Before naming Paul Westphal the new coach of the Kings, Sacramento GM Geoff Petrie asked all three candidates (including Lakers assistant Kurt Rambis) if the team's set salary structure (two years at $1.5 million, a third year team option at $2 million) would work for them. If not, you know, see ya.According to the team, Rambis -- mired in the Finals -- refused to answer if the salary structure would work. On Tuesday, Petrie pushed forth with the question. Rambis' agent Warren LeGarie said his client couldn't be bothered to think about it right now ... so Petrie hired Westphal. Now accusations that LeGarie had been ripping Westphal behind the scenes have come out, while Rambis claims he actually turned down the job.
It's a lot of drama for a job almost no one outside of Sacramento cares about.
Adrian Wojnarowski of Yahoo! reported Wednesday that Westphal nearly pulled his candidacy over the weekend because of "relentless and nasty attacks" made against him behind the scenes. Woj didn't indicate who those attacks came from, but I'm told it was the agent LeGarie trying to convince the Maloof brothers that Westphal was a bad choice. This is, quite obviously, bad pool.
Meanwhile, Rambis' camp immediately attempted to spin the story as the Lakers assistant having turned down the job. Sam Amick of the Sacramento Bee -- who has been on this story from Day 1 -- talked with Petrie Wednesday. The GM denied offering Rambis the job.
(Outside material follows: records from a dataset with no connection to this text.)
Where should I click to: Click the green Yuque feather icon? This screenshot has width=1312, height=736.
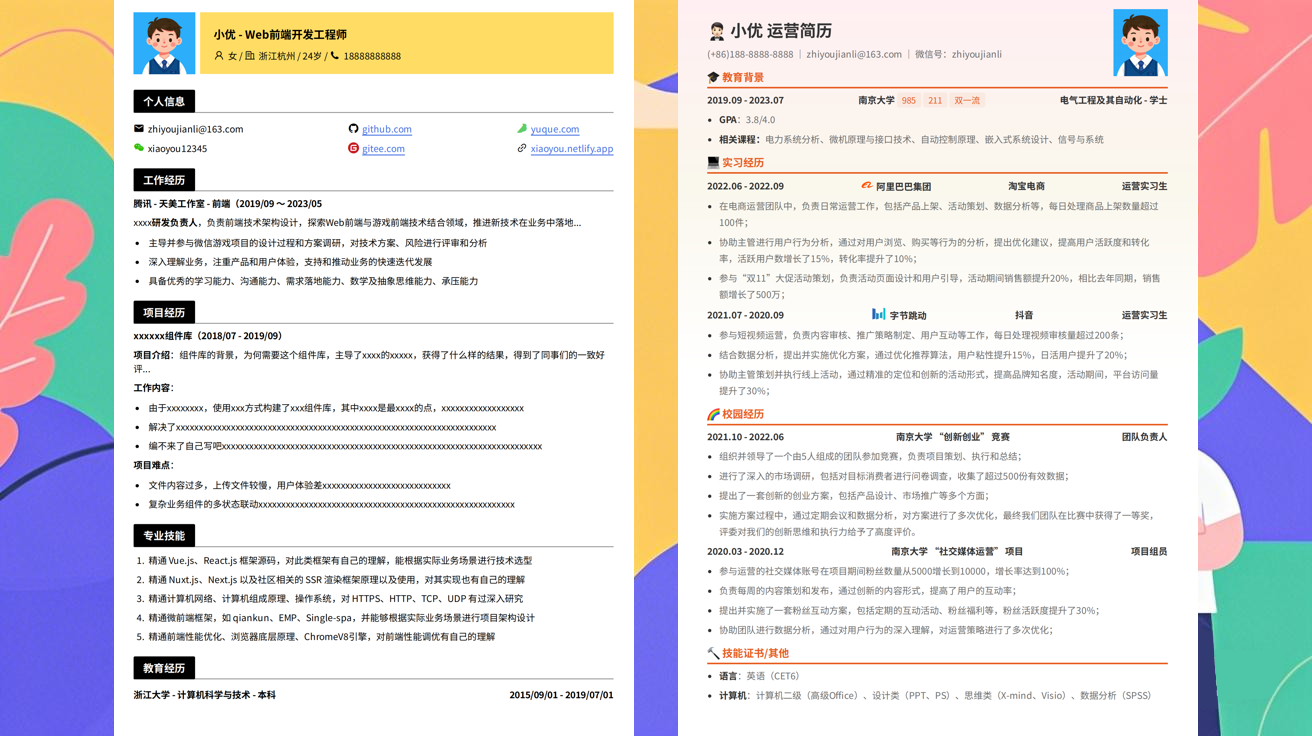pyautogui.click(x=522, y=129)
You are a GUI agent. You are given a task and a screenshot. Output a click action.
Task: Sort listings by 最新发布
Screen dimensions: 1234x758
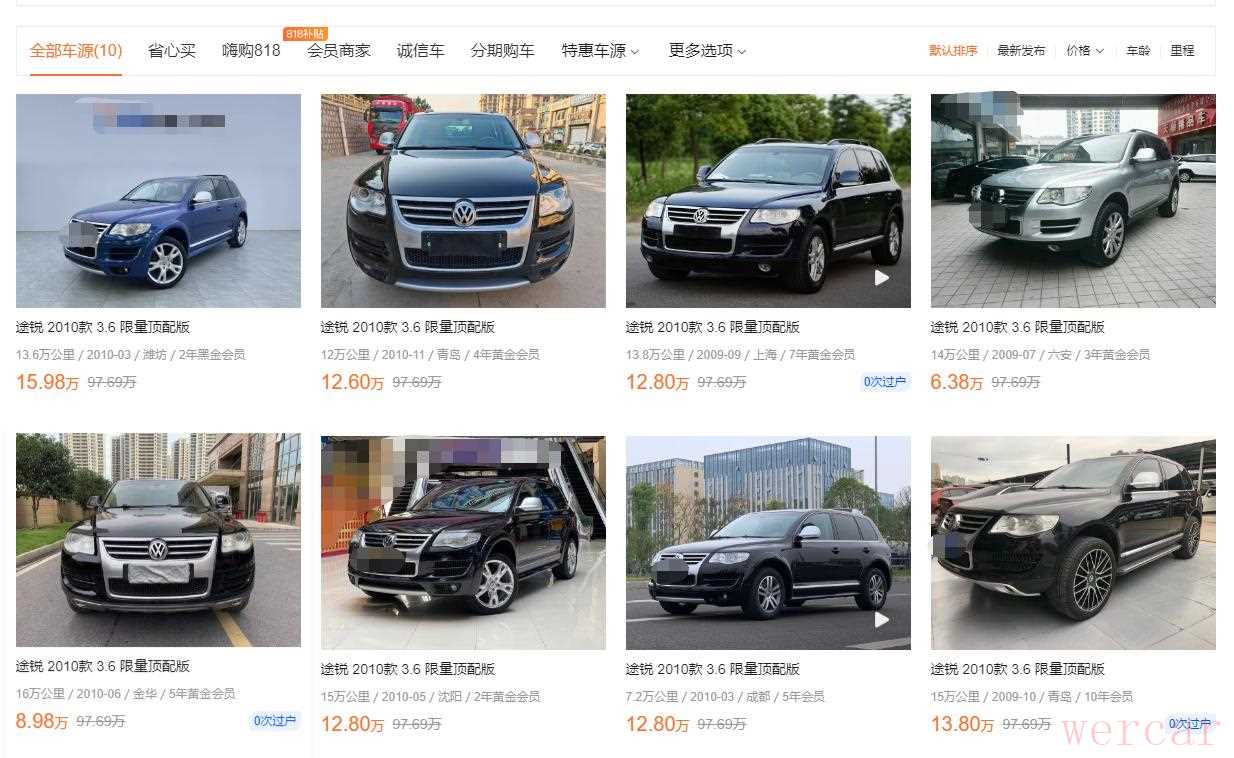pyautogui.click(x=1021, y=50)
"All of the people who we talked to were either told ahead of time or immediately after in their interviews what this structure was. And in order to have a chance to be offered the job, there needed to be some acknowledgment that that structure would be acceptable, which is not unlike a lot of jobs that get put out there. The job could not have been offered to somebody who hadn't said that that structure was acceptable. The only person who was offered this job was Paul Westphal. That's the bottom line."But Rambis -- who, remember, refused to acknowledge if the salary structure he's known about for weeks would be acceptable because he's too focused on the Finals -- decided to go on sports talk radio Wednesday night to ... rip the Kings job and claim he rejected the opportunity to coach the team. Amick has the money transcription:
"I understand that they wanted to move forward in their coaching search, but really what it came down to was that they have a bunch of young players on their team. It's a project team. As it stands right now, that team is – particularly in the Western Conference – is a ways away from winning. ... [M]y vision and their vision just didn't coincide, so I decided to turn their offer down and they moved in another direction."Again, this is a lot of drama for the Kings job. It's interesting to see what lengths coaches will go to (attempt to) save their own reputation.